Hay un mensaje muy claro que Guada quiere transmitir al finalizar su charla en las Jornadas Iati, y es que cada uno tiene que hacer lo que quiera con su vida. Es una premisa aparentemente sencilla, pero de las más complicadas de poner en práctica.

La libertad no es tener infinitas opciones. Es cómo decidís. Cuando me planteo una pregunta, trato de decidir desde mi yo interno, sin las influencias externas de mi cultura. Todavía no soy libre, pero estoy en camino. ¿Quién soy? Soy el proyecto de mí misma. Mi vida solo depende de mí. Sé el héroe de tu propia historia. Definan sus propios términos, ustedes deciden cómo de mágica sea su vida.

Guada ha recorrido muchos países con su moto. Me pregunto qué le deparará su nuevo viaje, qué desafíos y alegrías encontrará en su camino y qué exquisitas reflexiones compartirá con sus lectores. ¡Gracias por inspirarnos tanto, Guada!

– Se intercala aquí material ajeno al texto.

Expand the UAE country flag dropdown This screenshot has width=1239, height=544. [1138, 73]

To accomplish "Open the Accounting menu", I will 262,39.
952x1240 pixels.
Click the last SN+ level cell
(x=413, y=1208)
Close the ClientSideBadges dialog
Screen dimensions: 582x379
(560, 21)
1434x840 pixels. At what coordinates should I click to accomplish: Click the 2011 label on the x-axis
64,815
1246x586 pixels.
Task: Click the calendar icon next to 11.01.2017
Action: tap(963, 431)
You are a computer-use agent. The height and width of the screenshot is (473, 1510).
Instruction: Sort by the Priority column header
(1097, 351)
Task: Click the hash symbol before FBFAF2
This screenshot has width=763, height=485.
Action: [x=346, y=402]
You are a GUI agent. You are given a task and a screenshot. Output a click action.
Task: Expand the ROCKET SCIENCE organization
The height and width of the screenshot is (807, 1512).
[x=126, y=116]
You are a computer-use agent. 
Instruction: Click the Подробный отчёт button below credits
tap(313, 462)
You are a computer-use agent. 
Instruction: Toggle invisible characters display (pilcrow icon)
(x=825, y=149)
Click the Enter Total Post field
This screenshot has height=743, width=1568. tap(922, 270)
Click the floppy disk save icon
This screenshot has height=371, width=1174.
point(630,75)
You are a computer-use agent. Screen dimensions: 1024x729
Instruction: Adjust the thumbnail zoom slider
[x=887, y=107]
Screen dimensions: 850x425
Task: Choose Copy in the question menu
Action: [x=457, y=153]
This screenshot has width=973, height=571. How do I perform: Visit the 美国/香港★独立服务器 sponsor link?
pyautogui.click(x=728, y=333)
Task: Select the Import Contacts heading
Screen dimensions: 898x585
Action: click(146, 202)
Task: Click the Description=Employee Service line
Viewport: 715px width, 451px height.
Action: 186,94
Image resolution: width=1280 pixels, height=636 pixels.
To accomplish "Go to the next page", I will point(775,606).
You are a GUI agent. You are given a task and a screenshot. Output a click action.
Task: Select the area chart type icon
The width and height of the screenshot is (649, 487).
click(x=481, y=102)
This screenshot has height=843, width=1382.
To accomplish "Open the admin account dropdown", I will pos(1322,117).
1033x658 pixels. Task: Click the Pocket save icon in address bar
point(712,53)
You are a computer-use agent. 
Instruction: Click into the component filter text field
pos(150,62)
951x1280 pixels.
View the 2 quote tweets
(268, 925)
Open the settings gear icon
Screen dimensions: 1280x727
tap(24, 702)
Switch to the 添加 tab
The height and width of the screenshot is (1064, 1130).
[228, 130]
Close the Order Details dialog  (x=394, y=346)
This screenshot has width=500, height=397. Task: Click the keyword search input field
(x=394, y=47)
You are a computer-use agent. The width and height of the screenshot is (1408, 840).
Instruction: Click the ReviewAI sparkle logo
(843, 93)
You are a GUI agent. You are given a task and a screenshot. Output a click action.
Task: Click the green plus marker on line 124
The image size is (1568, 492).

Puedes seguir las aventuras de Guada en su cuenta de Instagram, en su página de Facebook, en su canal de Youtube y en Twitter.

 

8 thoughts on ““Después de viajar, mi definición de la felicidad fue cambiando”, Guada Araoz, la viajera y motorista más espiritual

  1. Una de las personas que me ha inspirado a buscar como iniciar mi viaje, como quitar esa venda de los ojos y ver el mundo como es realmente y ver todo lo que conoces desde otra perspectiva.

    Espero algún día poder saludarla en persona.

    1. ¡Hola Cristian! Estoy mirando tu blog, ¡ya veo que viajas también en moto! Pues Guada ha dado más de una charla por ahí, quién sabe, tal vez algún día puedas conocerla. Me alegro mucho de que te haya inspirado, a mí desde luego que me inspiran mucho sus palabras 🙂

  2. Isabel precios artículo y preciosa la protagonista! Muchísimas gracias a las dos por inspirarnos a todos los demás a seguir luchando por los sueños y tener el valor de seguir hacia delante.
    ¡Enhorabuena a las dos!

    1. ¡Hola Ana! Tú también pudiste escuchar a Guada en persona 🙂 Pues sí, me encanta la manera de Guada de ver los viajes y la vida en general, fue súper interesante haberla conocido. ¡Gracias por tus palabras!